オフショア法人の銀行の選び方とその注意点

オフショア法人

タックスヘイブンで設立されたオフショア法人の銀行口座開設は、非常に重要なプロセスです。ここでいうタックスヘイブンとは、法人税や所得税等が非課税、もしくは非常に低く設定されている国や地域を指します。また、プライバシーや金融情報の保護が制度的に強化されており、法人設立に際しても、その株主や役員の情報は公開する必要がなく、セキュリティの強化が図れます。また、規制が緩やかなので、資本金、取締役と株主の数など会社の構造について柔軟性が高く、オフショア法人の設立や継続も他と比べて少ない要件で可能になっています。そのため、タックスヘイブンで設立されたオフショア法人は、税制を含め、様々な優遇措置を受けることができます。この優遇措置は、企業の利益を最大化し、競争力を強化し、法人の維持という点で大きなメリットとなります。そのため、オフショア法人の持つ銀行口座は、国際ビジネスにおける資金管理、資産運用、税制対策など、様々な面で重要な役割を果たしています。
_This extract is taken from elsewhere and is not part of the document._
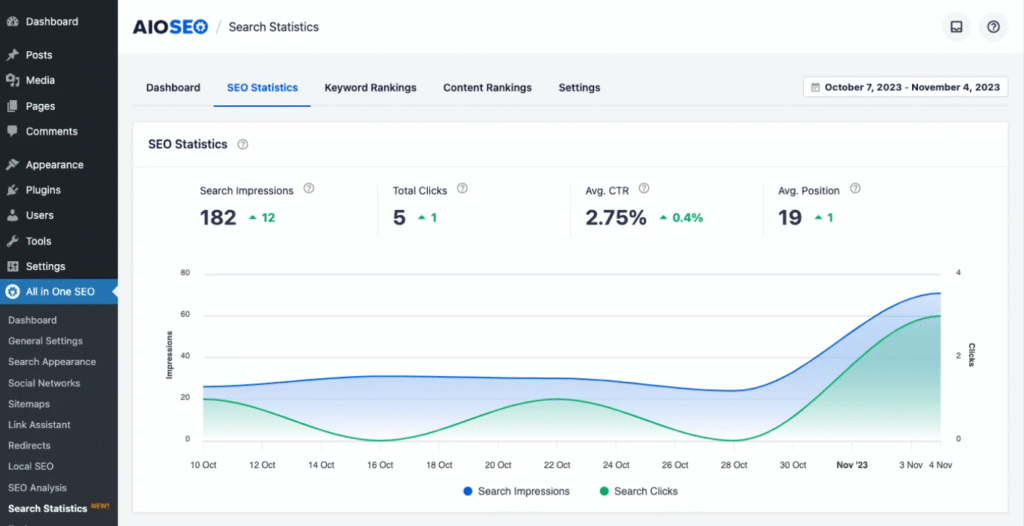The height and width of the screenshot is (526, 1024).
Task: Click the help question-mark icon in header
Action: click(x=993, y=27)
オフショア法人が銀行口座を開設するにあたって、いくつかの注意点があります。まず、世界中の銀行口座へ送金できる事が重要です。これは、国際的なビジネス活動において、迅速かつ低コストで資金を移動する必要がある場合に特に重要になります。また、複数の通貨で取引できる事も外せません。そして、その為替手数料にも注意を払う必要があります。より多くの顧客を獲得するために、為替レートを低く設定している場合があるためです。また通常、海外送金を行う際には、送金元銀行と送金先銀行の間に中継銀行を介する必要があり、この中継銀行は、送金処理の役割を担いますが、その手数料として中継銀行手数料が発生します。そのため、世界各国の銀行と直接取引していて、中継銀行を介さずに送金できる銀行で開設すれば、中継銀行手数料を節約することができます。このように、中継銀行手数料の削減、取引通貨の選択、競争力のある為替レートの提供など、様々な理由によって為替手数料を節約することのできる銀行で口座開設できれば、利益増加やコスト削減による競争力強化というメリットに生まれ変わります。

しかしながら、タックスヘイブンを節税や資産管理に利用するといった本来の目的から外れ、マネーロンダリングなどの違法行為や、過度な節税による脱税などの歴史から、規制が強化されているのも事実です。日本でもタックスヘイブン対策税制のその中身が拡大され、簡単には節税を行うことが難しくなりました。また、国際的に見ても、租税条約を多くの国が締結するなど、違法行為や過度な節税に対する監視が厳しくなっています。さらに、OECD(経済協力開発機構)やG20は、オフショア法人の透明性を高めるため、課税ルールの見直しをしています。これは、ごく一部のオフショア法人が行っていた過度な租税回避行為に対応するもので、各国の税務当局が協調し、実態に即したものに国際課税ルールを見直そうとする動きです。このような流れの中で、銀行口座開設に関しても、開設の審査が厳しくなっています。

そのため、オフショア法人やタックスヘイブンを利用する際には、様々な規制やコンプライアンスに関するリスクを十分に理解し、適切な対策を講じることが重要になります。まず、規制やコンプライアンスに関する情報は日々変化するため、最新情報を収集し、対応していく必要があります。しかし、自社内で情報を追い、その変化に対応していくには、時間と人的コストが膨大になります。そうしたコストを削減するためにも、信頼できる専門家への相談は欠かせません。銀行口座開設に関しても、情報を持ち、分析しているため、法人の目的に沿った最適な銀行での開設を提案してくれます。さらに、タックスヘイブンでは、納税が発生しないため、決算や監査の必要がありませんが、最低限の経理作業とその保存義務が発生します。また、法人維持のためには設立地域に法人登録費用を支払う義務もあり、一切の業務について提案してくれます。そのような、オフショア法人設立やその維持に限らず、銀行口座開設、コンプライアンス対応など様々な要因から、専門家によるサポートを受けることで、それらの業務を労力をかけずにできるようになるため、専門家の存在が必要になっています。